** Opening Supplied information block **
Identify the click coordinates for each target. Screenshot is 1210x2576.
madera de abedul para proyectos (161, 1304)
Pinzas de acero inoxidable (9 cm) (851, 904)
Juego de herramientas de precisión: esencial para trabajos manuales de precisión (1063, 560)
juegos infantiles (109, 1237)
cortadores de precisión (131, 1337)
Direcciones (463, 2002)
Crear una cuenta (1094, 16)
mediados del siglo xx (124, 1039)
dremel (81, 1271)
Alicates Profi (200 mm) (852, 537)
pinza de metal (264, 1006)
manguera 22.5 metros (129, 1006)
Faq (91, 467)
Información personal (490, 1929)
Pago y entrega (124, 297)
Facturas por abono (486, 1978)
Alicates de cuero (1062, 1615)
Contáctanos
** Closing Supplied information block **
About this exercise: Whenever a line in the material above holds the string "para", copy that line in full.

Response area:
madera de abedul para proyectos (161, 1304)
Juego de herramientas de precisión: esencial para trabajos manuales de precisión (1063, 560)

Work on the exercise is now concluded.